» INFORMATION SHOWN:
*****

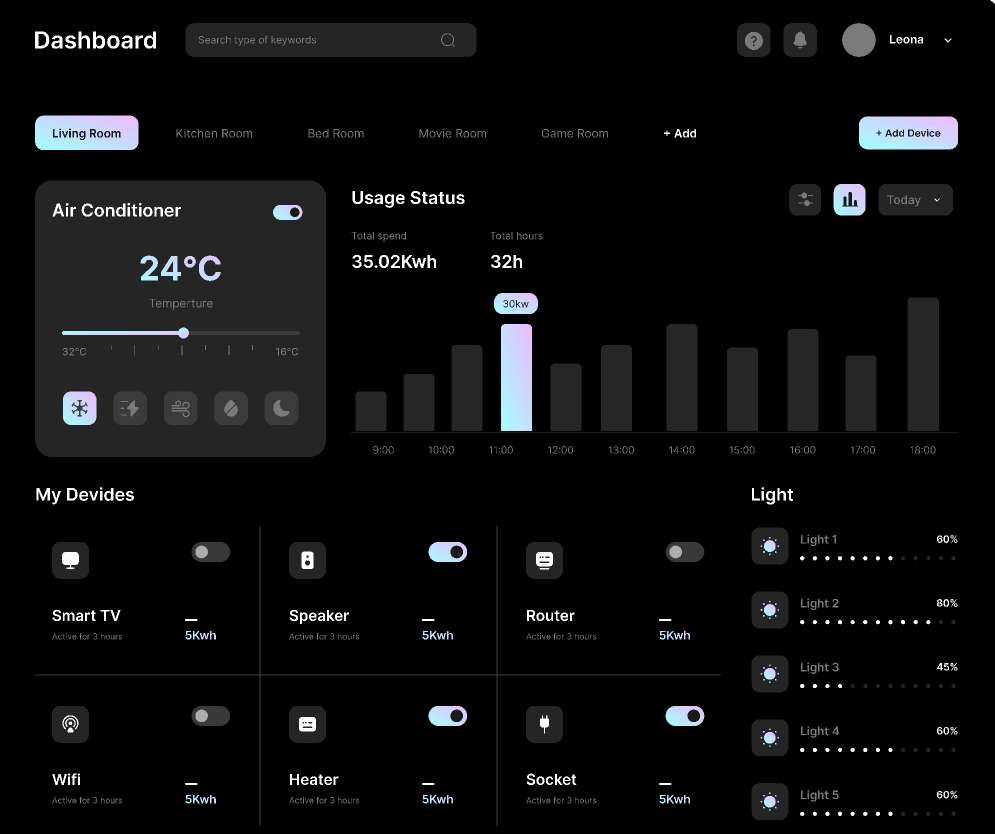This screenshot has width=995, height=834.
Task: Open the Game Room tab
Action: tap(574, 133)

*****

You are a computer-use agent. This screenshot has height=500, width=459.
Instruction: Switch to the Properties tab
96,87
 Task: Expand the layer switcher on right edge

*****

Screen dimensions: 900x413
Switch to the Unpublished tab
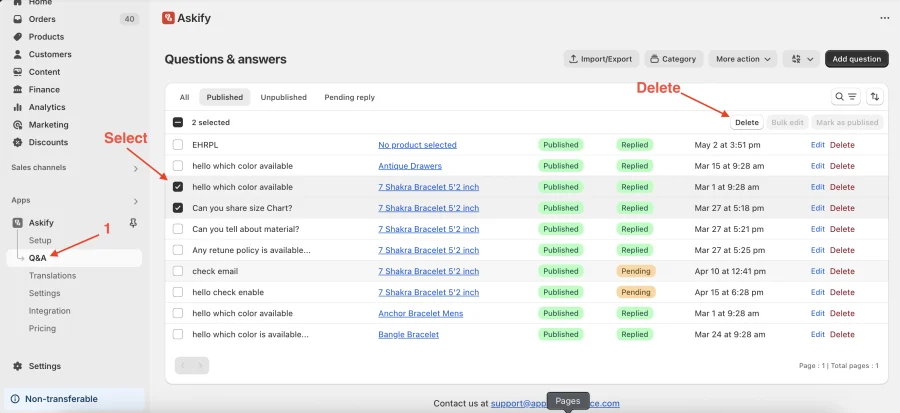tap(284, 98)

*****

» PROBLEM TO SOLVE:
Write out, from the lines above, only those from the line with "You are a computer-use" to the line with "Task: Expand the", exactly as given, including the first and the last.

» REPLY TO THE EXERCISE:
You are a computer-use agent. This screenshot has height=500, width=459.
Instruction: Switch to the Properties tab
96,87
 Task: Expand the layer switcher on right edge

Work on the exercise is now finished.